Supplied records ->
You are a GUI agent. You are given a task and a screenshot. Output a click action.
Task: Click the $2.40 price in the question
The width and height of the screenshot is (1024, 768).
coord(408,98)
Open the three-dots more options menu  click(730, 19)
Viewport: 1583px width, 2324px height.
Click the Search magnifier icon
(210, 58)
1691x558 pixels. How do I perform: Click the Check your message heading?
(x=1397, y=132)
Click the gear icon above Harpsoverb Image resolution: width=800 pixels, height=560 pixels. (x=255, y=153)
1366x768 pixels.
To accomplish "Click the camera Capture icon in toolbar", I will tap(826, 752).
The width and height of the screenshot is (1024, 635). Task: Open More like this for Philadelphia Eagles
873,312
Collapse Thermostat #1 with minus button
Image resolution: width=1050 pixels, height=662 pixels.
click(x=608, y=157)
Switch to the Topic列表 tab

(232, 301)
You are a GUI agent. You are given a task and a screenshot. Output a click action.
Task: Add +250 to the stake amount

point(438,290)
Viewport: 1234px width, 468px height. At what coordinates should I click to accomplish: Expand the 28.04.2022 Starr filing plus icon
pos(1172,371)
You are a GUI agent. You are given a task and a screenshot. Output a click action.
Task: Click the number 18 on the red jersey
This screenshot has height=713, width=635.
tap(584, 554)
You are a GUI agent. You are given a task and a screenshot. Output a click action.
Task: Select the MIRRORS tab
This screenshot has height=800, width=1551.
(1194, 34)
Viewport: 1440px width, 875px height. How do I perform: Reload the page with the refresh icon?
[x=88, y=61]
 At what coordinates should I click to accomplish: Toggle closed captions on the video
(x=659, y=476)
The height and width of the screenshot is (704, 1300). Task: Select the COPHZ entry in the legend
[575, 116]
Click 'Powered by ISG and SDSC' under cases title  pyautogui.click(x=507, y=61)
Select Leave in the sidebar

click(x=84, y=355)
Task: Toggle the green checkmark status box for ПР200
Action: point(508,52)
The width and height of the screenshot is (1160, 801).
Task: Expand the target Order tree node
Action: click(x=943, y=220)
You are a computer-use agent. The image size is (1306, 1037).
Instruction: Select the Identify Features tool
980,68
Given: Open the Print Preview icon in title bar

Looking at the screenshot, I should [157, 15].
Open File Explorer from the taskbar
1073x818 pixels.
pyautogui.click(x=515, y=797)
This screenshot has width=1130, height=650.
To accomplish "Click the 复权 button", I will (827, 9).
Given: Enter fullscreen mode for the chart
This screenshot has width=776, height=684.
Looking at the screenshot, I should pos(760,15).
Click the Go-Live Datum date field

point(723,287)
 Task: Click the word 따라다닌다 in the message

What the task asks -> Return the records in full, exactly as they read.

Result of the task ->
You are a GUI agent. You are given a task and a screenshot. Output a click action.
Task: Click the $2.40 price in the question
The width and height of the screenshot is (1024, 768).
coord(408,98)
Open the three-dots more options menu  click(730, 19)
Viewport: 1583px width, 2324px height.
Click the Search magnifier icon
(210, 58)
1691x558 pixels. How do I perform: Click the Check your message heading?
(x=1397, y=132)
Click the gear icon above Harpsoverb Image resolution: width=800 pixels, height=560 pixels. (x=255, y=153)
1366x768 pixels.
To accomplish "Click the camera Capture icon in toolbar", I will tap(826, 752).
The width and height of the screenshot is (1024, 635). Task: Open More like this for Philadelphia Eagles
873,312
Collapse Thermostat #1 with minus button
Image resolution: width=1050 pixels, height=662 pixels.
click(x=608, y=157)
Switch to the Topic列表 tab

(232, 301)
You are a GUI agent. You are given a task and a screenshot. Output a click action.
Task: Add +250 to the stake amount

point(438,290)
Viewport: 1234px width, 468px height. At what coordinates should I click to accomplish: Expand the 28.04.2022 Starr filing plus icon
pos(1172,371)
You are a GUI agent. You are given a task and a screenshot. Output a click action.
Task: Click the number 18 on the red jersey
This screenshot has height=713, width=635.
tap(584, 554)
You are a GUI agent. You are given a task and a screenshot. Output a click action.
Task: Select the MIRRORS tab
This screenshot has height=800, width=1551.
(1194, 34)
Viewport: 1440px width, 875px height. How do I perform: Reload the page with the refresh icon?
[x=88, y=61]
 At what coordinates should I click to accomplish: Toggle closed captions on the video
(x=659, y=476)
The height and width of the screenshot is (704, 1300). Task: Select the COPHZ entry in the legend
[575, 116]
Click 'Powered by ISG and SDSC' under cases title  pyautogui.click(x=507, y=61)
Select Leave in the sidebar

click(x=84, y=355)
Task: Toggle the green checkmark status box for ПР200
Action: point(508,52)
The width and height of the screenshot is (1160, 801).
Task: Expand the target Order tree node
Action: click(x=943, y=220)
You are a computer-use agent. The image size is (1306, 1037).
Instruction: Select the Identify Features tool
980,68
Given: Open the Print Preview icon in title bar

Looking at the screenshot, I should [157, 15].
Open File Explorer from the taskbar
1073x818 pixels.
pyautogui.click(x=515, y=797)
This screenshot has width=1130, height=650.
To accomplish "Click the 复权 button", I will (827, 9).
Given: Enter fullscreen mode for the chart
This screenshot has width=776, height=684.
Looking at the screenshot, I should pos(760,15).
Click the Go-Live Datum date field

point(723,287)
 Task: Click the word 따라다닌다 in the message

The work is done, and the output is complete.